### Dataset items
+-------+

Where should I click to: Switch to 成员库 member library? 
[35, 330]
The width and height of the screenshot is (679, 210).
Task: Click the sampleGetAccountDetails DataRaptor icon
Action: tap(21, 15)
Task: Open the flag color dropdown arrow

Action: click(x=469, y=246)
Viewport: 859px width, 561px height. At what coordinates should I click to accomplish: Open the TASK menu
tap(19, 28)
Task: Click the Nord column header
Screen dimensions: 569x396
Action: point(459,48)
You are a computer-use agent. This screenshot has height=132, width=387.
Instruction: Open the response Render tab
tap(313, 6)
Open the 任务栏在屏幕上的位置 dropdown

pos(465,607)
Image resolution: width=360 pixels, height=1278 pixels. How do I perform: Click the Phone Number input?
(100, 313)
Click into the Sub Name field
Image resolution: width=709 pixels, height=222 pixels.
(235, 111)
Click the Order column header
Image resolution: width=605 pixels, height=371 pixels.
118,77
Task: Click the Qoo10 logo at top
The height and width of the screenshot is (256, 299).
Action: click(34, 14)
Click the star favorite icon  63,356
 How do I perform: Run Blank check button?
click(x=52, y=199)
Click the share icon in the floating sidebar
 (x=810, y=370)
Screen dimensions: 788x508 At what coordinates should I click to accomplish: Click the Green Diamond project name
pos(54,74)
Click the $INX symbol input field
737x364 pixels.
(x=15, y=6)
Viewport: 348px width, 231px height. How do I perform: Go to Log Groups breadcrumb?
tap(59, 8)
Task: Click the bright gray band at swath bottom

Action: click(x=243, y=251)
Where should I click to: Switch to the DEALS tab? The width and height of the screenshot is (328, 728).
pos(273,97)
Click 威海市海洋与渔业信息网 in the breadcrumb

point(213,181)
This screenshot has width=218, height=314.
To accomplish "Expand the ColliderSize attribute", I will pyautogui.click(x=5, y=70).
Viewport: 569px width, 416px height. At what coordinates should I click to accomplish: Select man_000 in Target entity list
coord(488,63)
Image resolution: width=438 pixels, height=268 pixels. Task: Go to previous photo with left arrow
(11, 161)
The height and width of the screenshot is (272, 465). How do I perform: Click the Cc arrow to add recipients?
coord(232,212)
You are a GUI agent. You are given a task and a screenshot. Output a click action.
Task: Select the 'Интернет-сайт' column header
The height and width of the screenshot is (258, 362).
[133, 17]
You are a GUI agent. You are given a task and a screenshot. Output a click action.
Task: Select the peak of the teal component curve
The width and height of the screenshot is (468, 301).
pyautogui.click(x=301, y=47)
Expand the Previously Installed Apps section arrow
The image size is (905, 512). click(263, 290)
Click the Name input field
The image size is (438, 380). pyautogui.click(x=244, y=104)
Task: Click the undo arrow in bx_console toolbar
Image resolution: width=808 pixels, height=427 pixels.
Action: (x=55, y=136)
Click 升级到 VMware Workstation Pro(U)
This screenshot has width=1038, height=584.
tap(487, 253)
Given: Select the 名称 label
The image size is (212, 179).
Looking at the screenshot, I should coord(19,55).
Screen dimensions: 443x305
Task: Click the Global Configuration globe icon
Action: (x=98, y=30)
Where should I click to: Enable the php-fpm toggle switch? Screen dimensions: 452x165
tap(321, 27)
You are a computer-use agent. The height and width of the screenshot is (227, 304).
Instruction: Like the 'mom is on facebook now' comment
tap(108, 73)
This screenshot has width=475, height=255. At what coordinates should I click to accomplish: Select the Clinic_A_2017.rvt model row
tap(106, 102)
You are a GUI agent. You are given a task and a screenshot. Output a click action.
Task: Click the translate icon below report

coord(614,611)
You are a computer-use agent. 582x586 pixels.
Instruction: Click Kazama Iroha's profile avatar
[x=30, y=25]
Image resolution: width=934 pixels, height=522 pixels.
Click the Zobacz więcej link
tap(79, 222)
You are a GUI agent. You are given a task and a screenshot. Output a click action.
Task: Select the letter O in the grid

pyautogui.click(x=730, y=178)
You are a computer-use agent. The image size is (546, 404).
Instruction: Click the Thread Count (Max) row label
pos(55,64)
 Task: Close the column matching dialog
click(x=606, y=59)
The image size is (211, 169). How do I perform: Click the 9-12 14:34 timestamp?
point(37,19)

+-------+

Your answer must hold the line containing "Image resolution: width=808" and all lines after it in the entries above, exactly, and nothing else.

Image resolution: width=808 pixels, height=427 pixels.
Action: (x=55, y=136)
Click 升级到 VMware Workstation Pro(U)
This screenshot has width=1038, height=584.
tap(487, 253)
Given: Select the 名称 label
The image size is (212, 179).
Looking at the screenshot, I should coord(19,55).
Screen dimensions: 443x305
Task: Click the Global Configuration globe icon
Action: (x=98, y=30)
Where should I click to: Enable the php-fpm toggle switch? Screen dimensions: 452x165
tap(321, 27)
You are a computer-use agent. The height and width of the screenshot is (227, 304).
Instruction: Like the 'mom is on facebook now' comment
tap(108, 73)
This screenshot has width=475, height=255. At what coordinates should I click to accomplish: Select the Clinic_A_2017.rvt model row
tap(106, 102)
You are a GUI agent. You are given a task and a screenshot. Output a click action.
Task: Click the translate icon below report

coord(614,611)
You are a computer-use agent. 582x586 pixels.
Instruction: Click Kazama Iroha's profile avatar
[x=30, y=25]
Image resolution: width=934 pixels, height=522 pixels.
Click the Zobacz więcej link
tap(79, 222)
You are a GUI agent. You are given a task and a screenshot. Output a click action.
Task: Select the letter O in the grid

pyautogui.click(x=730, y=178)
You are a computer-use agent. The image size is (546, 404).
Instruction: Click the Thread Count (Max) row label
pos(55,64)
 Task: Close the column matching dialog
click(x=606, y=59)
The image size is (211, 169). How do I perform: Click the 9-12 14:34 timestamp?
point(37,19)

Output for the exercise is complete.